Based on findings from our pilot study, the effect size for RDOS was 0.38.7 This effect size was considered medium to large based on the F-statistic in analysis of variance (ANOVA).21 A repeated measures design with 1 between factor and 1 within factor has two groups with 35 participants each for a total of 70 participants were required for the study. This sample size was based on the correlation coefficient of 0.5 between the repeated measure, level of significance of 0.05%, and 80% power. Since the stepped-wedge cluster randomization method was used in this study, given the intracluster correlation coefficient of 0.05, the total number of subjects increased from 70 to 198, which was equivalent to recruiting about 40 subjects for each of the five designated clusters. The study was longitudinal; thus, some missing data were to be expected as some participants could die more rapidly yielding fewer measures. To allow for this and maintain the expected precision of estimators and the minimum detectable effect size, the required sample size was increased by 30% to a minimum total sample size of 260 subjects, which will result in 52 subjects per cluster.21–23

Analysis

Demographic characteristics are summarized as mean and standard deviation or percentage, as applicable. A multivariate repeated-measures analysis of variance was used to determine the change in patient comfort, operationalized by the total score on the RDOS instrument, within patients, between patients in groups, and within-patients-by-between-patients interactions using the GLIMMIX procedure in SAS. A two-sample t-test was used to compare the total dosages of parenteral morphine equivalents, lorazepam equivalents, and duration of survival between the two groups. Multiple regression equations were calculated to evaluate the potential impact of select variables on survival duration.

Results

The proposal was registered with clinicaltrials.gov. The study was approved as a single IRB by the Institutional Review Board at the PI's University with reliance agreements from four sites and IRB approval from the remaining site; 120 patients were enrolled in the control arm with 48 in the intervention. Participants were enrolled from April 21, 2017 to October 25, 2020. The study was suspended in 2020 due to the coronavirus disease 2019 (COVID-19) pandemic and risk for the RAs resulting in an uneven sample leaving fewer patients in the intervention arm.

Patient characteristics

Patients in the control arm ranged 28–97 years, 29–83 years in the intervention arm (Table 1). There were more men in the control arm. Patients ranged from drowsy (RLS level 2) to unconscious with no response to deep pain (RLS level 8) and were on average unconscious in both arms. The MICU admitting diagnoses were typical with most being respiratory failure, septic shock, and cardiac arrest in both arms. All patients in both arms died as expected.

Table 1.

Participant Characteristics

Variable Control n = 120 Intervention n = 48
Age, mean (SD) 68 (14.5) 61 (11.5)
Gender, % male 56 38
Race, % White, 58
Black, 42
White, 60
Black, 40
Illness severity, mean (SD)
SAPS II
64 (16.9) 77 (18.6)
Consciousness, mean (SD)

The data ::
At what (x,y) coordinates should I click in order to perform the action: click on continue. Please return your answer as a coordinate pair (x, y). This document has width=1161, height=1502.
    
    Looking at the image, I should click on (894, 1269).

What this exercise asks ::
1. According to the study text, during what period were participants enrolled?
2. Rewrite the part of the study text starting at "Variable Control n = 120" and ending at "Consciousness, mean (SD)", with "Illness severity" changed to "Disease severity".
The listing is not needed here.

Responses to the tasks ::
1. From April 21, 2017 to October 25, 2020.

2.
Variable Control n = 120 Intervention n = 48
Age, mean (SD) 68 (14.5) 61 (11.5)
Gender, % male 56 38
Race, % White, 58
Black, 42
White, 60
Black, 40
Disease severity, mean (SD)
SAPS II
64 (16.9) 77 (18.6)
Consciousness, mean (SD)